I didn't run for my camera.  I just stood still and watched the funny, fat little bird.  My impression is that he had white spots on his back, like a fawn, but this may be the poetic license of a hazy memory.  As he darted back and forth between the potted begonias, the hanging ferns, and the porch furniture, I realized that there were two of them.  Indeed, at one point the two tiny birds perched across from one another, right at the edge of my front step.  Then one, perhaps the first one, took off for a low branch in the nearby maple tree, whizzing his little wings heroically as he made his way back to shelter and safety.  The other soon followed, bumbling his directions, but set on gaining shady protection along with his brother.  My heart cheered for him silently as he disappeared among the leaves.

It's been so very dry for the past three weeks.  After our early May travel escapades, Shawn and I spent some time at home.  He bought a little rototiller, and we installed a collection of plants in the lower terrace behind our garage.


We worked on the upper terrace last year, and salvaged some of what had already been there.  The lower terrace was a total overhaul, absolutely nothing to save.  I guess at some point, we'll have to go back and remulch the upper tier to match.  But for now, it is so much better, so exponentially better than it has been ever since we moved here, that I cannot feel too worried about the two-toned mulch.  We've added stepping stones, because it is nearly impossible to tend a garden you can't access.  I loved my upper path--we laid it out according to where my feet fell as I walked through.  My lower path is even cuter, if not quite as ergonomically designed for my paces.

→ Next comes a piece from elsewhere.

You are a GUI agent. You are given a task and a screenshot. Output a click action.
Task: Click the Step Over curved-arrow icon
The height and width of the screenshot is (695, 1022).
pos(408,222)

I did a project, and photographed the gardens from the same vantage point, every hour on the half hour through the day, to gauge how much sun exposure there is.  (I will not bore you with those pictures!)  Nothing gets more than 3 hours of sun back here, but the hydrangeas that we planted last year get three hours from 11:30 a.m. to 2:30 p.m. which wilts them every day over lunch.  I am at my wits end concerning what to do about this.  Nothing but a hydrangea could withstand so much shade, but even three hours of sun is offensive to them.  They will simply have to toughen up.  Apparently, I am not helping them toughen up, as routinely, when I see them withering on the ground, I run back to turn a sprinkler on them until the hot sun passes.  Training spoiled plants; yes, that's me.

Earlier in the season, we saw some beauty in the upper terrace:

This is lungwort.  A neighbor gave it to me, dug some out of her garden.  It is interesting because its flowers come out in both purple and pink. Two-toned leaf, two-toned flower.

The same neighbor gave me this lavender columbine.  It delighted me; I had no idea it would be so pretty.

This is an earlier columbine.  We planted it last fall and waited until this spring to see what the flowers look like, thankful that it bloomed early.  The other columbine we planted last fall was smashed in our roofing job, just before the blossoms opened.

This is another plant we put into the top terrace last summer.  The pink flowers were a precious surprise this April.  It's called ajuga.

Those flowers are all past now, but my astilbe has burst forth--

I just adore pink flowers.  Last year, I was a stickler for planting nothing but pink (well, and blue hydrangeas).  This year I got undisciplined with the colors, I'm afraid.

I bought this for the lower terrace, before the lower terrace was prepared.  This is quite a magnification; it's actually a tiny flower at the top of a stalk.  This is a second bloom I was able to garner by an early deadheading of the original bloom.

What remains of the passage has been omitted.